UE : Jean-Claude Juncker quitte la présidence de la Commission européenne ce dimanche

RELAIS C’est ce 1er décembre que la nouvelle Commission européenne prend ses fonctions

20 Minutes avec AFP

— 

Jean-Claude Juncker, lors de sa conférence de presse de départ de la Commission européenne.
Jean-Claude Juncker, lors de sa conférence de presse de départ de la Commission européenne. — CHINE NOUVELLE/SIPA

Jean-Claude Juncker remet ce dimanche les clefs de la présidence de la Commission européenne à l’Allemande Ursula von der Leyen et solde les comptes avec des Etats membres, pas toujours à la hauteur des défis. Le Luxembourgeois est connu et redouté pour son franc-parler. Il a dit, dans ses nombreux entretiens, avoir été déçu par les pressions exercées par certains chefs et cheffes d’Etat et de gouvernement pour « éjecter » la Grèce de la zone euro et par le manque de solidarité face aux drames des réfugiés syriens et des migrants.

Ministre des Finances du Grand Duché de 1989 à 2009 puis Premier ministre du Luxembourg pendant dix-huit ans, du 20 janvier 1995 au 4 décembre 2013 (il a cumulé les deux fonctions jusqu’en 2009), Jean-Claude Juncker, 64 ans, était le dernier des architectes du traité de Maastricht (1992) encore en fonction. « J’ai souvent dit que l’euro et moi sommes les seuls survivants du traité de Maastricht. L’euro reste le seul », a-t-il ironisé vendredi lors de sa dernière conférence de presse.

Attachant et surprenant

Jean-Claude Juncker a enterré beaucoup de ses amis et amies et la mort imprègne de plus en plus ses réflexions. Il l’a côtoyée en 1989 lorsqu’il a été plongé dans le coma pendant trois semaines après un grave accident de voiture, cause de lancinants maux de dos. Il reste le plus attachant et le plus surprenant des présidents de la Commission. Sa personnalité fantasque et complexe y est pour beaucoup. Il aura été difficile à gérer. Proche de la chancelière Angela Merkel, il a ouvertement critiqué plusieurs décisions d’Emmanuel Macron et ses relations avec le président français se sont très vite tendues.
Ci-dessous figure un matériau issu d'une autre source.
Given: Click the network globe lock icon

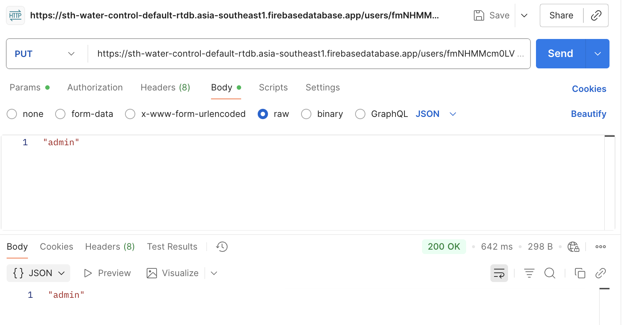Looking at the screenshot, I should [x=573, y=247].
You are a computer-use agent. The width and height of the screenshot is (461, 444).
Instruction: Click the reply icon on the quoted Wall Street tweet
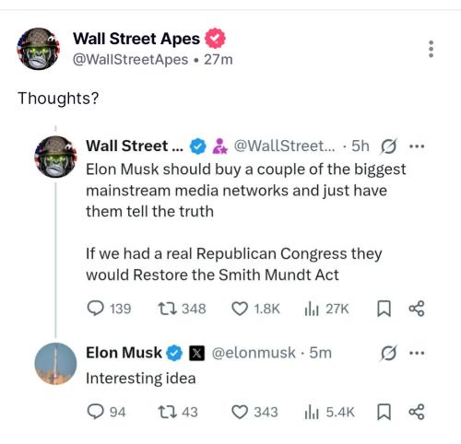pos(95,309)
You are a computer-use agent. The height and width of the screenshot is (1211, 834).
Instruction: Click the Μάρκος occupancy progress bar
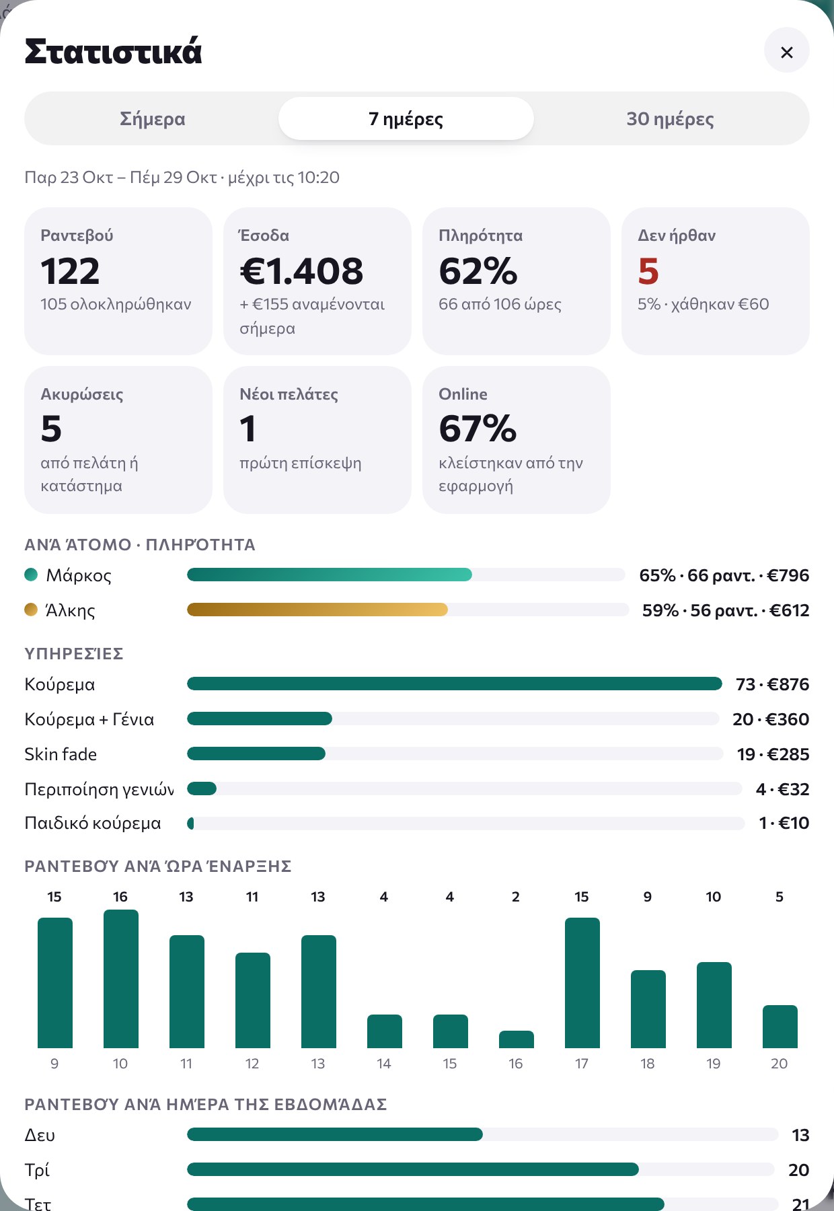(x=406, y=575)
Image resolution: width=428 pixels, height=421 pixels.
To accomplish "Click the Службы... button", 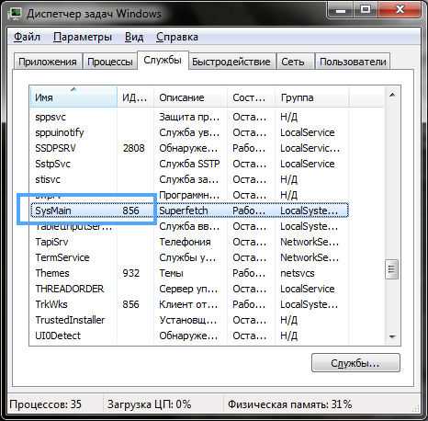I will tap(355, 363).
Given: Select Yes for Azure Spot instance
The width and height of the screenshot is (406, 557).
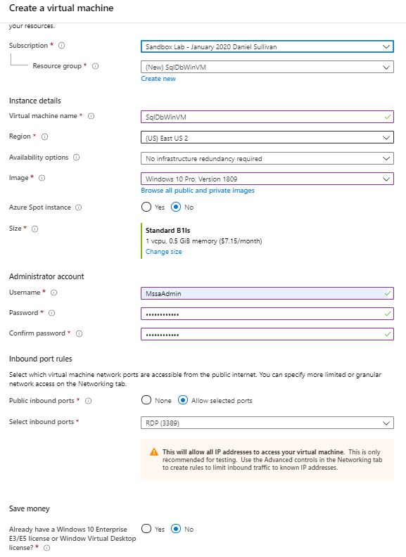Looking at the screenshot, I should (x=146, y=207).
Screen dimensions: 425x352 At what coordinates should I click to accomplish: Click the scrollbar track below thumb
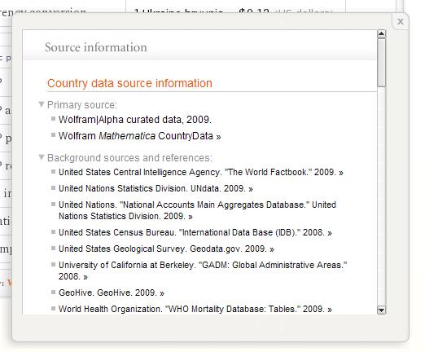click(x=381, y=196)
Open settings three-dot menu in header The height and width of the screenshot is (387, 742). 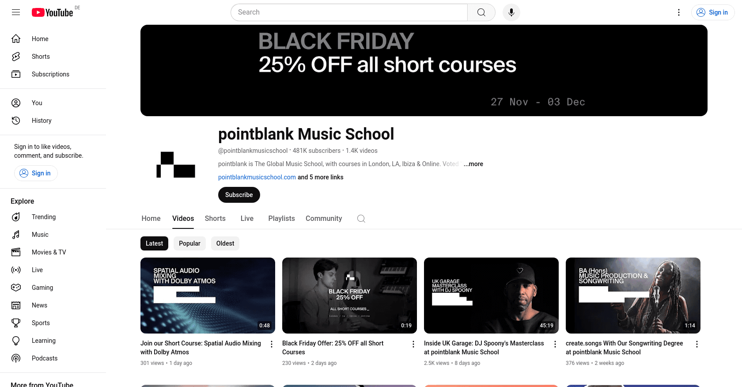[x=679, y=12]
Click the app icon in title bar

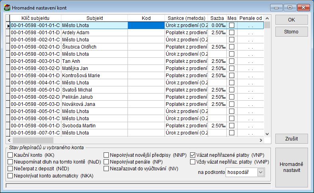(x=7, y=7)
Il s’est aussi heurté au populiste hongrois Viktor Orban, dont il a réclamé l’exclusion du PPE, leur famille politique. Il n’a pas non plus épargné David Cameron qu’il juge responsable du divorce avec le Royaume-Uni. Il a terminé son mandat fatigué. Opéré le 12 novembre pour un anévrisme aortique, il est quand même revenu faire ses adieux à Bruxelles. « Je suis heureux de quitter. Président de la Commission n’est pas une tâche des plus faciles », a-t-il confié.

Des erreurs reconnues

« Sa commission a été « politique » quand elle a joué finement face à Donald Trump pour ne pas envenimer la guerre commerciale. Elle l’a aussi été avec Michel Barnier dans sa gestion du Brexit et le maintien de la cohésion des 27 », analyse Sébastien Maillard, directeur de l’institut Jacques-Delors. « En revanche, elle n’a pas su être assez « politique » dans la crise migratoire. Sa proposition de répartition automatique des demandeurs d’asile s’est heurtée à l’hostilité des pays de l’Est et elle a perdu son autorité face à eux », estime-t-il.
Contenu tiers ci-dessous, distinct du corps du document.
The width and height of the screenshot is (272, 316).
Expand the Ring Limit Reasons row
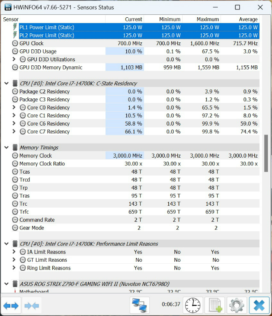pos(14,268)
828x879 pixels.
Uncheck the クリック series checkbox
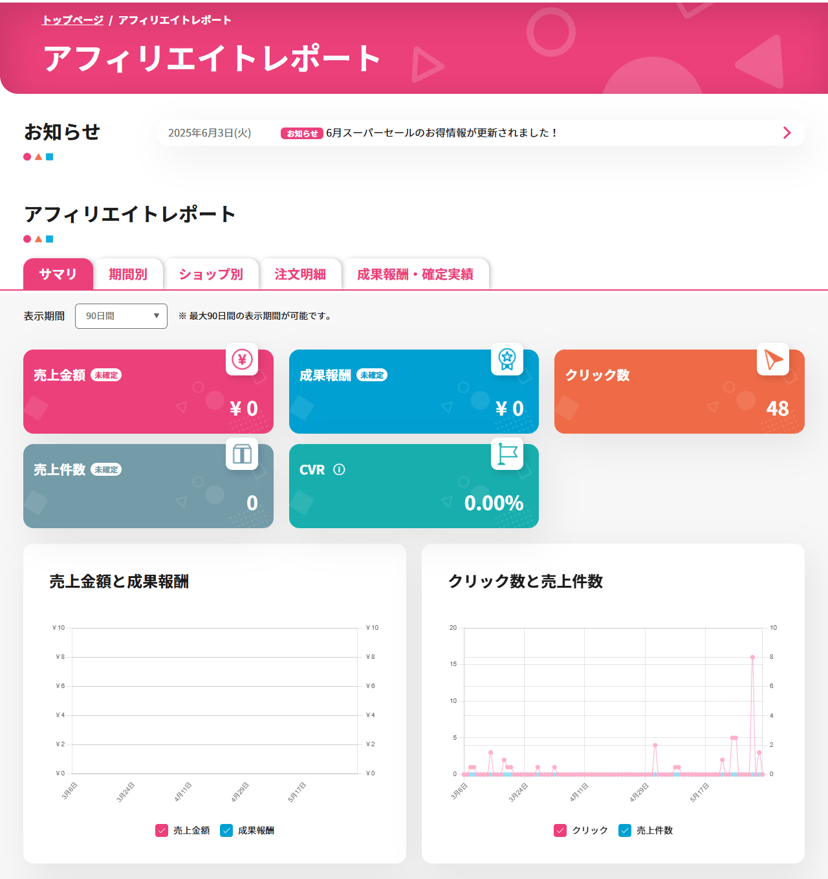pyautogui.click(x=560, y=830)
Jean-Claude Juncker a commis des erreurs et les a reconnues publiquement. Il n’a pas mesuré la portée du malaise créé par les Luxleaks, il n’a pas osé s’élever contre les partisans du Brexit au Royaume-Uni, il a sous-estimé l’opposition des pays de l’Est à ses propositions pour répartir les migrants. Un autre reproche qui lui a été fait est de s’être désintéressé de la gestion au jour le jour de la commission, confiée à son chef de cabinet, l’Allemand Martin Selmayr. Il laisse à Ursula von der Leyen une maison traumatisée en interne par ce bourreau de travail détesté dans les services qui espèrent ne pas avoir à revivre une telle expérience.